Fig. 3. An intermediate Toluca tassel with four ranks (eight rows) of spikelets on the lower two-thirds of the central axis, and two distal ranks of primordia on the upper third of the inflorescence. Two ranks (four rows) are partially hidden behind the axis. Basal tassel branches were removed to fully reveal the central axis. Proximal spikelets are characterized by outer and inner glumes. Note the basal spikelets include an outer lemma. Additional rows (ranks?) appear to arise from a second division of a lateral spikelet pair primordia (arrow).

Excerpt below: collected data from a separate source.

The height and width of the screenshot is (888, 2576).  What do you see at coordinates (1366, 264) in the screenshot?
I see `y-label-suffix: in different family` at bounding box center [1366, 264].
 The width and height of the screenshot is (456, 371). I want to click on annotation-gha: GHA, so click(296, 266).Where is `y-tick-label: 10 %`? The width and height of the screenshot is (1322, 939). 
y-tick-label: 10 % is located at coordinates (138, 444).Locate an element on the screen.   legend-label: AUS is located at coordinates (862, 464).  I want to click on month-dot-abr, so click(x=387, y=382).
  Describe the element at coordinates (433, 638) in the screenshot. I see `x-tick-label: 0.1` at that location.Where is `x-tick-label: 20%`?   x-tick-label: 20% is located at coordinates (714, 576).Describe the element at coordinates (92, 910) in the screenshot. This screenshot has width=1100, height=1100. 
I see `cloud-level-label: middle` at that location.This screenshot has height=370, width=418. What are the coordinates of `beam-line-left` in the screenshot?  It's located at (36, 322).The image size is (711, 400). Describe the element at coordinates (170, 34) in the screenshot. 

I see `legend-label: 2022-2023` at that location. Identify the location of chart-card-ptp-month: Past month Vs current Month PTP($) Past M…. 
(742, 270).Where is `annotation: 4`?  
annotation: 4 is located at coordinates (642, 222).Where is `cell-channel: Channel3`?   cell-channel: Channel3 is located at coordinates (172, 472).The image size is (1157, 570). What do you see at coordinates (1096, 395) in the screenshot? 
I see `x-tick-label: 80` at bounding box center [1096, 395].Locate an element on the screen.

Fig. 4. An intermediate Toluca ear with three ranks. The plane of distichy at the distal end is approximately at a right angle to the photo. A third rank is somewhat visible along the back, right edge of the axis. The central rank appears to arise from a division of a spikelet pair primordium. An older proximal primordium has undergone a second division resulting in two rows of spikelets.

Fig. 5. A polar view of a developing intermediate Toluca ear with three ranks of spikelet pair primordia. Note the apparent de novo production of a third rank (arrowhead).

Fig. 6. A polar view of a pure polystichous Toluca tassel with four ranks of spikelet pair primordia along the central axis. A bifurcation of these primordia is seen at the proximal end of the inflorescence. Basal lateral branches with a distichous arrangement of spikelet pair primordia are apparent

Fig. 7. A central spike of an intermediate Toluca tassel. Basal tassel branches were removed to fully reveal the central axis. This specimen shows an apparent de novo formation of an additional rank of spikelet pair primordia (arrow). Note the bifurcation of this additional rank of spikelet pair primordia in the formation of paired spikelets.